Dieci anni per sperimentare la verga della macchina stato, per guardare in faccia i veri nemici, per sognare la vittoria, il sole, le catene che si spezzano. Dieci anni riversati nel libro di “Professione imputato” del 1996, la sua confessione arrabbiata dell’imputato e dell’uomo.
Esce nel 1990, umiliato, stanco, ma non desideroso della resa, sempre la stessa luce negli occhi, lo stesso fuoco nel cuore, un po’ di chili in meno, qualche botta in più sul corpo, lo spirito intatto, privo di macchia, pronto a ripartire.
E riparte con entusiasmo fonda il periodico Giustizia Giusta e l’associazione per la Giustizia e il diritto Enzo Tortora, uomo dimenticato e ugualmente spezzato dalla malafede di quanti “non possono volare”.
Entra nelle carceri, nelle aule di tribunale, in difesa di popoli, uomini offesi e privati della dignità oltre che della libertà ; Giustizia Giusta il suo mezzo per gridare al mondo che si è in gioco e non ci si è arresi, si aspetta soltanto il momento giusto per cavalcare la Tigre.
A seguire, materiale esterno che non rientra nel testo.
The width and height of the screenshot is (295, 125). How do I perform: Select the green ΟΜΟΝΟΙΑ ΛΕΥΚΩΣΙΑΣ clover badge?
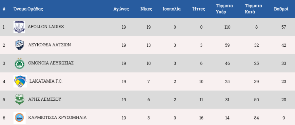20,63
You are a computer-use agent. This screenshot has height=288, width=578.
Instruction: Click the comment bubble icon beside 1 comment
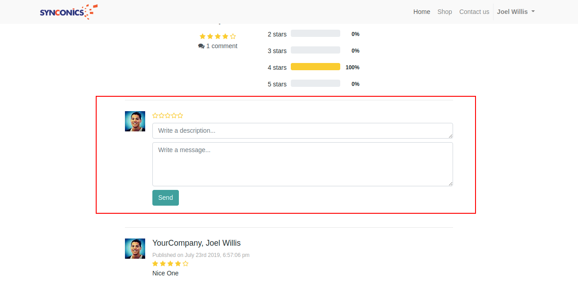pyautogui.click(x=201, y=46)
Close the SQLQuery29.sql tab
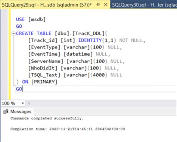 click(106, 5)
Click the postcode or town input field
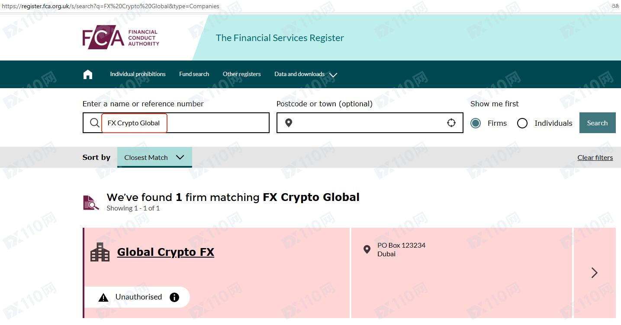This screenshot has width=621, height=325. (368, 123)
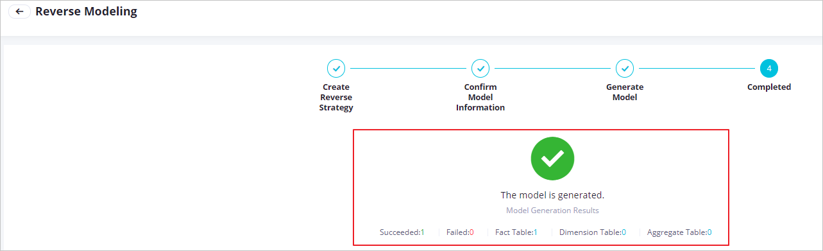This screenshot has width=823, height=251.
Task: Click "The model is generated." message
Action: coord(552,195)
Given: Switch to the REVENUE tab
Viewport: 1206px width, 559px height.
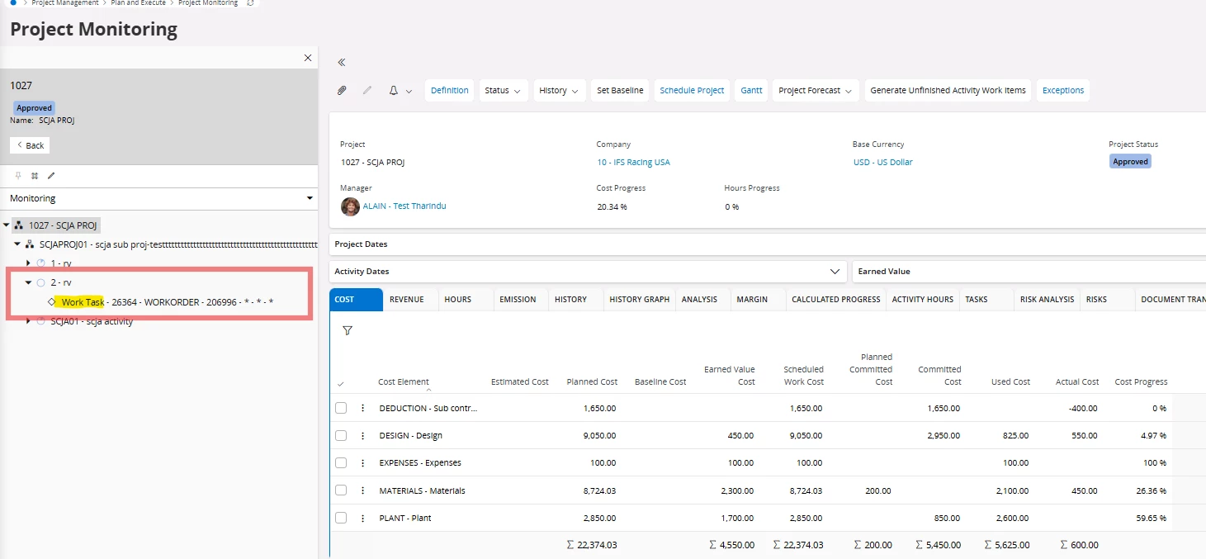Looking at the screenshot, I should pos(406,299).
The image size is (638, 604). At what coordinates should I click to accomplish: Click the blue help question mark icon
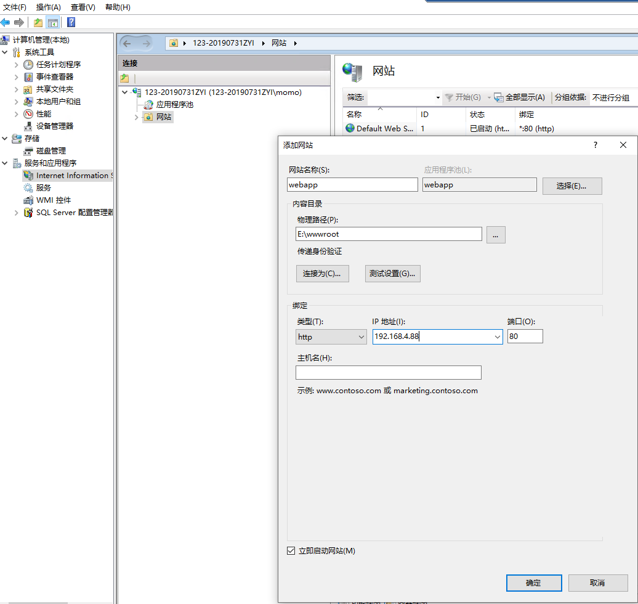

Rincorre i momenti, l’indifferenza degli “amici” non lo spaventano, le lotte studentesche, le ribellioni degli ultras, le realtà di gruppi giovanili, ma si accorge di trovarsi in uno stato in cui anche la gioventù è diventata anemica.
Quel momento finalmente arriva, ci crede ed entra nel Fronte Sociale Nazionale, dove lungi dal voler per forza essere un capo, si accontenta soltanto di parlare con i suoi ragazzi, condividerne la passione e l’energia.
Rimane volontariamente, non per mancanza di capacità , lontano dai giochini della dirigenza, li sopporta, ma comincia a scalpitare, troppo partito, poca politica. Teneva nel giusto conto gli interessi elettorali, garantiti da un sistema che definiscono democratico, al punto da lasciare il Fronte per non piegarsi ad essi, portando via con sè la mia generazione, affascinata più dalla sua utopia, che dalle promesse di carriera e soldi.
E continuiamo insieme sulla strada diritta che non va nè a destra nè a sinistra, ma vanti, per farla finita con la destra, con i ghetti con il folklore vuoto e privo di vita.
Benevento 2006, Laboratorio politico forza uomo, una nuova partenza, un progetto abbastanza utopico da essere vincente, ci crediamo, lo seguiamo, fieri e convinti.
Si riparte dai territori, da quelle sassaiole per difendere uno spazio proprio, dal risveglio delle coscienze assopite ed umiliate dei popoli del sud, più confacenti alla ribellione a suo dire, perchè a più stretto contatto con il sole; si riparte dalla immagine di rivoluzione, di nichilismo attivo, perchè solo sulle rovine si può tornare a costruire.
Il laboratorio una scelta definitiva per provare a spostare più avanti i paletti del possibile, un altro sentiero del “terribile”da battere.
Una scelta che affronta come garzone di bottega non come capo, avendo sempre ritenuto non fosse quello il suo ruolo, un capo coagula, gestisce,ci disse una volta, a me piace correre da solo.
Viene fermato nella marcia da una malattia, dai fantasmi di un isolamento che lo aveva logorato, si addormenta giovedì 1 dicembre con il consenso degli Dei.
Starà ora brindando e banchettando con gli eroi, come amava fare con noi, sorridente, arrabbiato, fiero, per non essersi piegato nemmeno un momento dinanzi ai colpi inflitti al suo spirito, sicuro di aver lasciato un esempio ed una speranza, che non potremo dimenticare, perchè Paolo ha fatto quello che doveva esser fatto, senza inganni nè ripensamenti.
Un’avanguardia procede senza voltarsi indietro a guardare cosa fanno le salmerie.
E una pattuglia di notte ha come guida il sogno e le stelle.